Together with his family, he emigrated to the United States of America in the 1960s; this exile had a great influence on his work, developing his creative impulsiveness.
However, Larraz does not forget his origins and traditions, as his work presents cultural and everyday scenes of life in the Caribbean: bullfights, white linen costumes and maritime scenes. He also, on occasion, uses the brush to allude to the corruption of power and social imperfections; he uses cut-out compositions and obscured faces to make his pictorial narratives a denouncing, powerful, and at the same time, ambiguous enigma.
Larraz creates parallel universes in part of his work, putting them together with a reality full of irony, being called by many a graphic humorist and a dreamer. His beginnings in drawing were as a political cartoonist published in The New York Times, The Washington Post, Vogue, Rolling Stone, among other magazines: hence his characteristic subtle mockery of social issues.
He is an agile draftsman, but he sketches slowly. The idea comes to him as an illusion, almost like a dream and he says, “They’re like dreams, it’s like when you try to tell someone about a dream you had and it goes up in smoke before you finish the sentence.”

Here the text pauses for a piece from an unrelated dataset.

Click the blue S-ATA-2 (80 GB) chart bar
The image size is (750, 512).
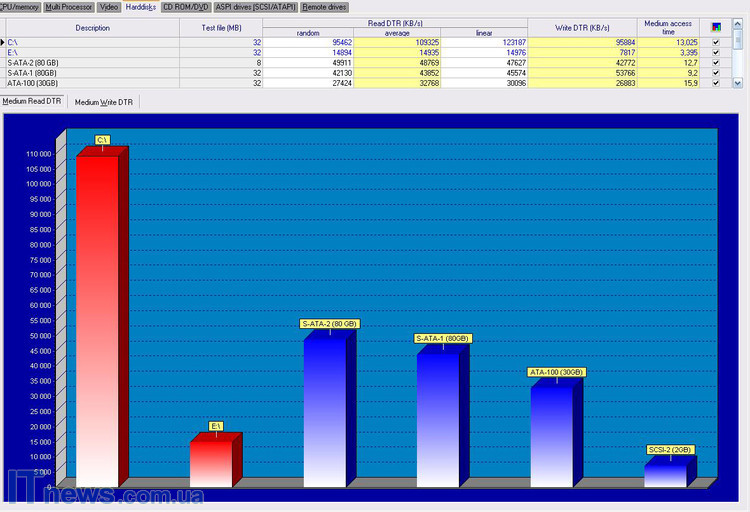coord(324,410)
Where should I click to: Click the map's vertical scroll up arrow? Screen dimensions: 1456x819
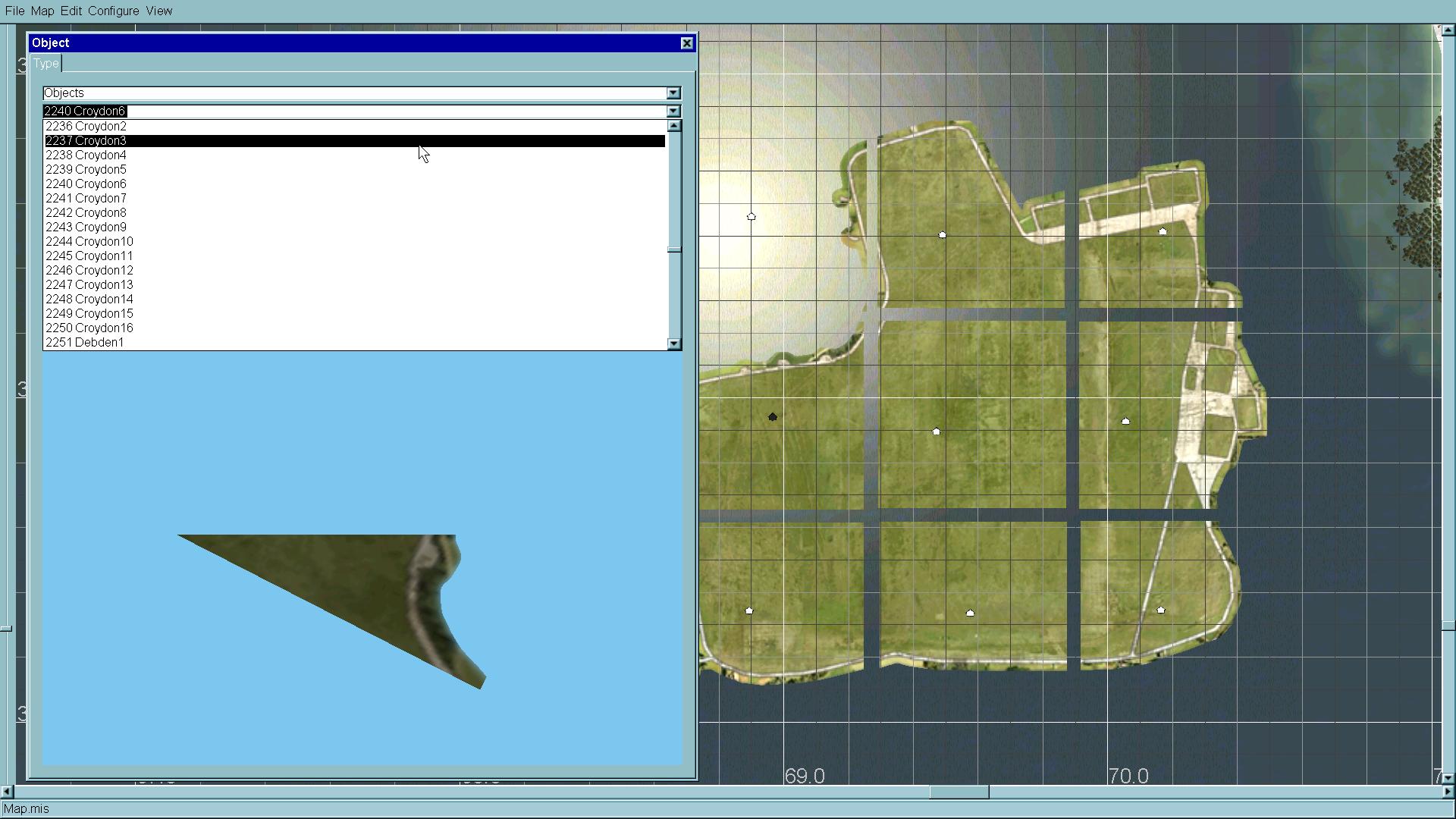pos(1448,30)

He borrows people he sees in his daily life and idealizes them as characters in other worlds; he uses expressions he knows, moments from his travels, his childhood, his parents’ lives and his daily life to capture them in a realistic yet imaginative world.

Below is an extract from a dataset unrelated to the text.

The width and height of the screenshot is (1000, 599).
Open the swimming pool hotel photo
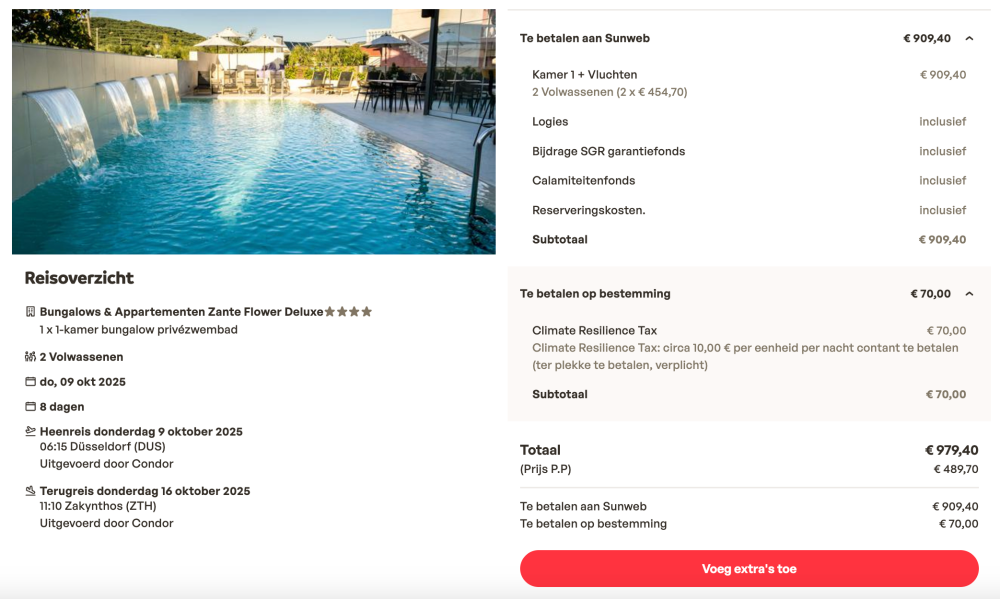pos(254,132)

The dreamed sketch becomes a narrative painting that steals aspects of reality, but at the same time mixes it with ironies and a non-existent world, resulting in a scene in which its characters come to life and unfold in a space.
Modigliani said: “I will paint his eyes when I know his soul”, it would almost seem that Larraz’s characters, under the same statement, hide something, but they do not lack soul; his poetics hides a certain part of these characters, but the narrative and the context provided by the artist makes the mystery of his eyes not leave more than the necessary questions in those who look at his work.
Larraz’s paintings give us intimacy and an intellectual experience; his works seem to have a literary backing that generates stories that may or may not have passed through the artist’s mind. They are the perfect blend of an ideal world, Latin American reality with the necessary touch of enigma, rawness and sentimental worldview.
His American Realist influence is persistent and unmistakably drawn from his training as a painter in New York. Like artists such as Edward Hooper, Andrew Wyeth and Giorgio de Chirico, he initially presents us with a work of apparent Realism, but the deeper we get into it, the more we will see an evident complexity accompanied by a narrative universe.
The serenity of his works is born from their composition, where the simplicity of the landscape is not overshadowed by the character that inhabits it, but, on the contrary, catches the eye and forces the viewer to detach from the real, thus taking him to a story frozen inside the painting whose clue lies in the title of the work.